• **Your task**:
Write out exactly the lines below from the one containing "Viewport: 719px width, 479px height." to the last, both ends kept, and nothing more; skip all pictures.

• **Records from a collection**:
____

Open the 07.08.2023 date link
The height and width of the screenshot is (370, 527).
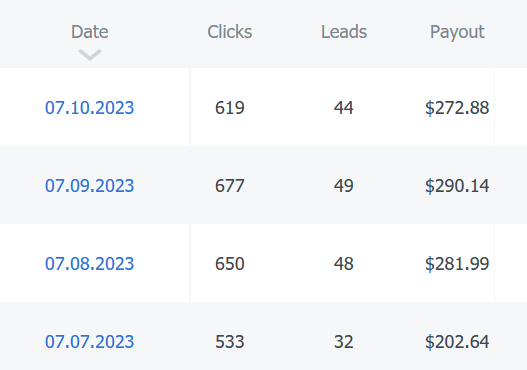pos(89,264)
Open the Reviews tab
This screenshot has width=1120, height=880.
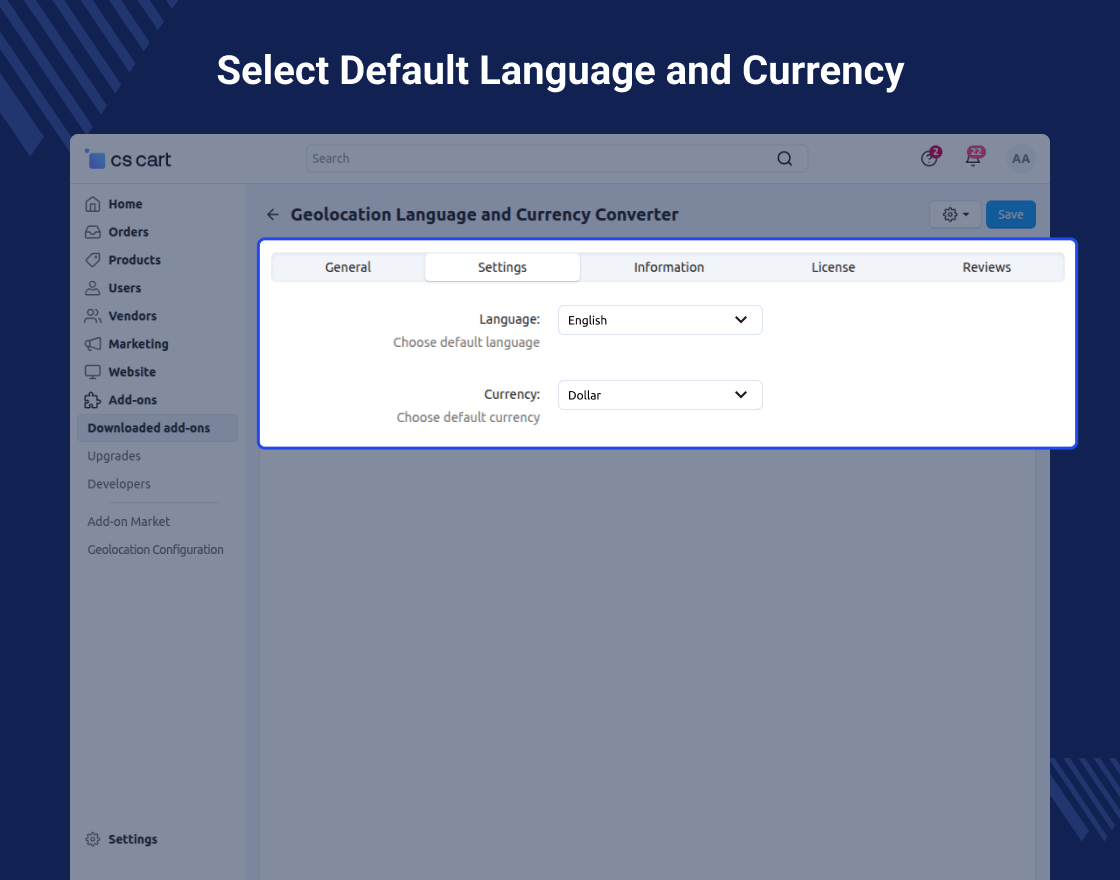(x=986, y=267)
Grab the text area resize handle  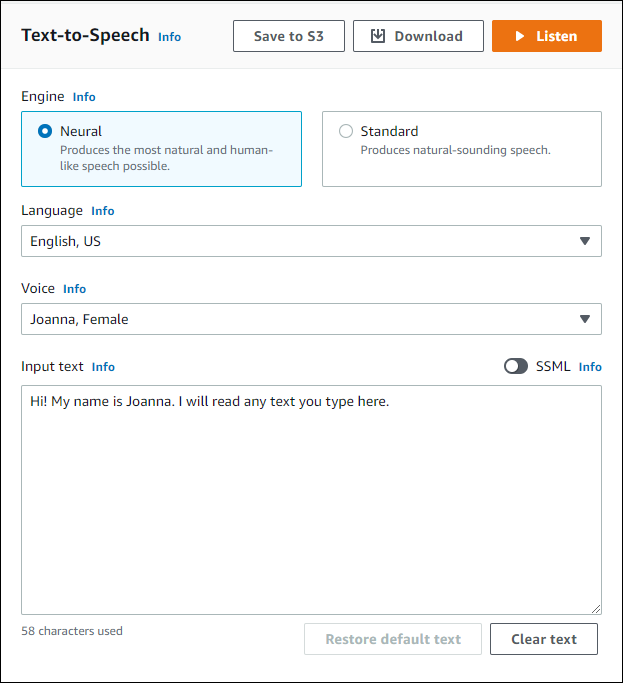[x=596, y=608]
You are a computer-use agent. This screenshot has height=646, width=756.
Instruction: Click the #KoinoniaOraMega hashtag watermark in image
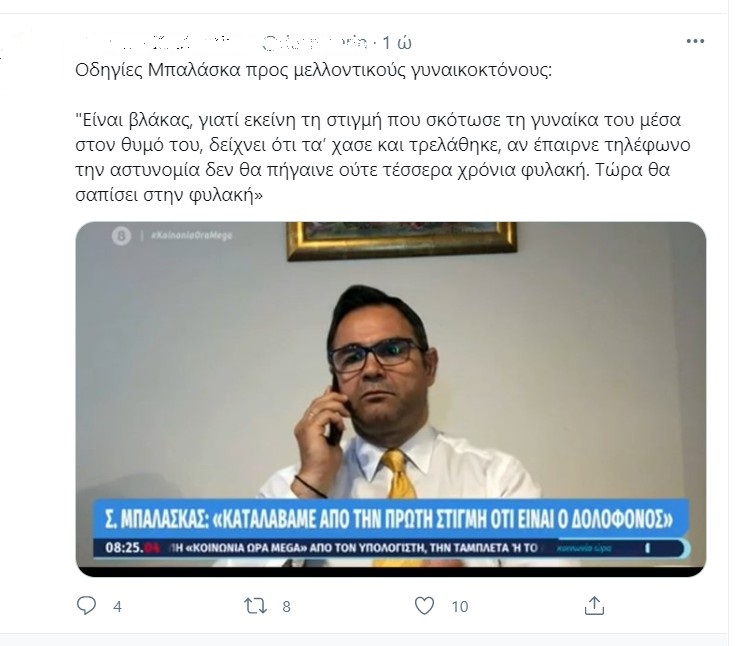pyautogui.click(x=191, y=236)
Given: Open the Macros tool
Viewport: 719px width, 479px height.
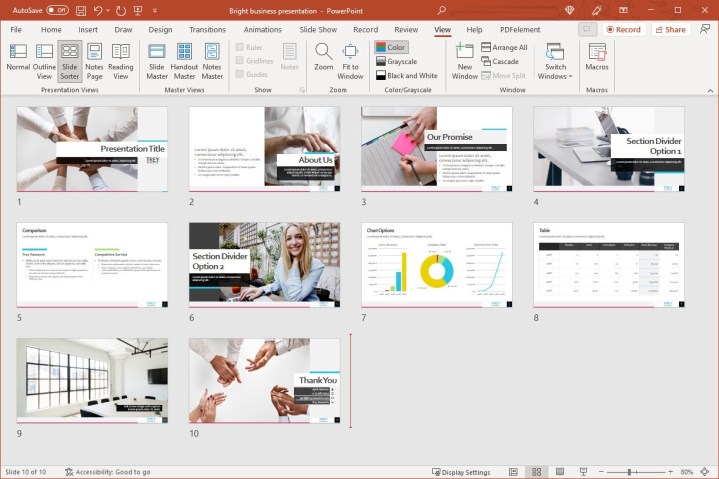Looking at the screenshot, I should [597, 58].
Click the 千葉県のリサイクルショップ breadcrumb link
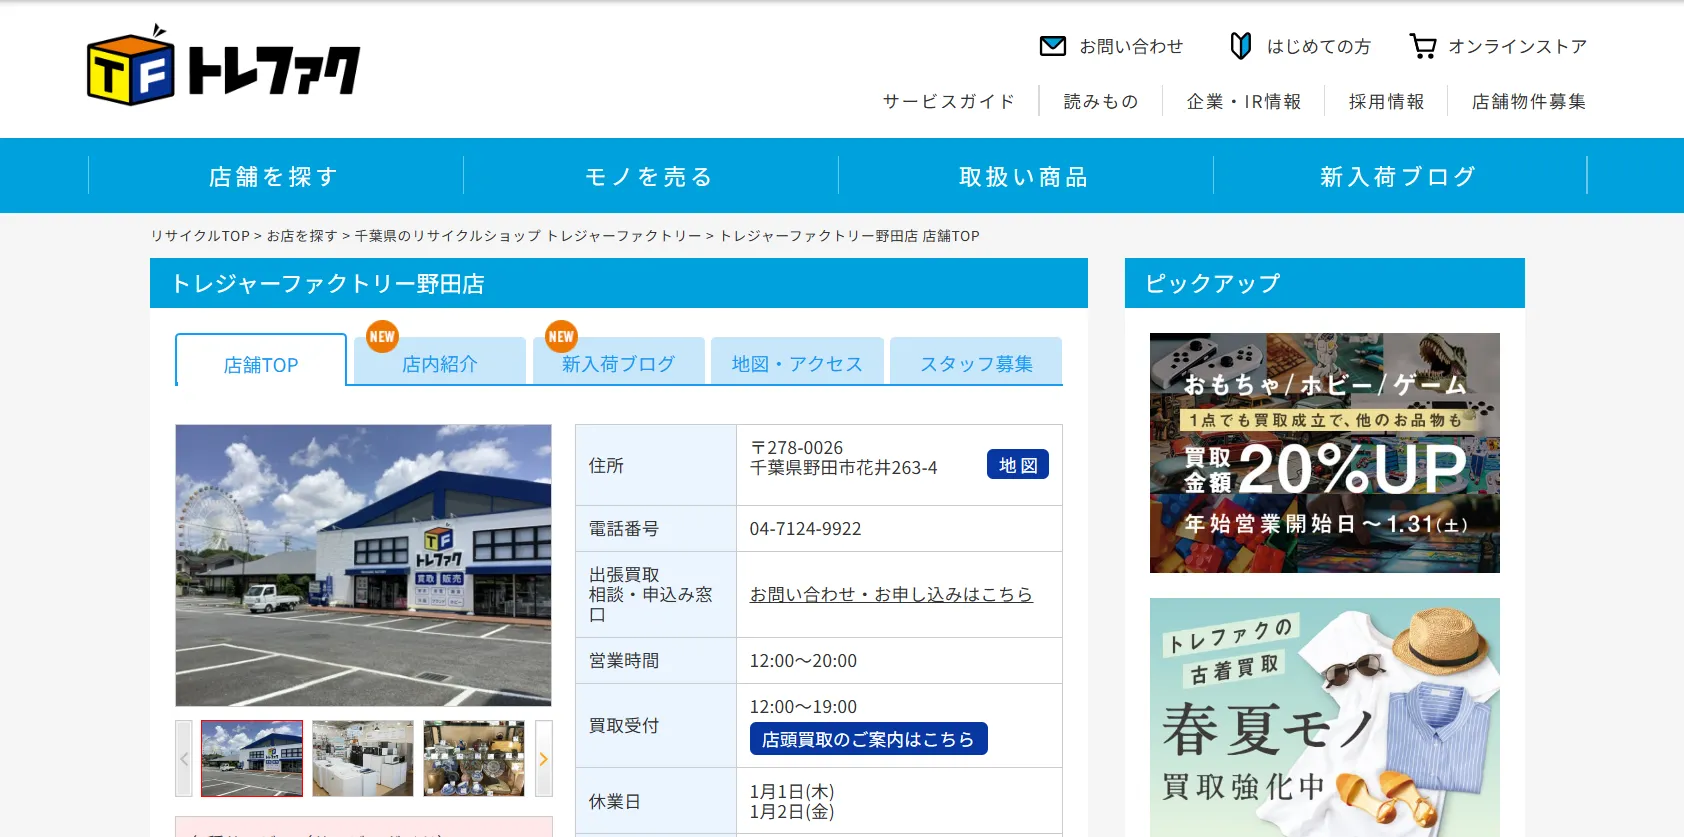The height and width of the screenshot is (837, 1684). click(528, 236)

____

• **Output of the exercise**:
Viewport: 719px width, 479px height.
Looking at the screenshot, I should [597, 58].
Click the 千葉県のリサイクルショップ breadcrumb link
The height and width of the screenshot is (837, 1684). click(528, 236)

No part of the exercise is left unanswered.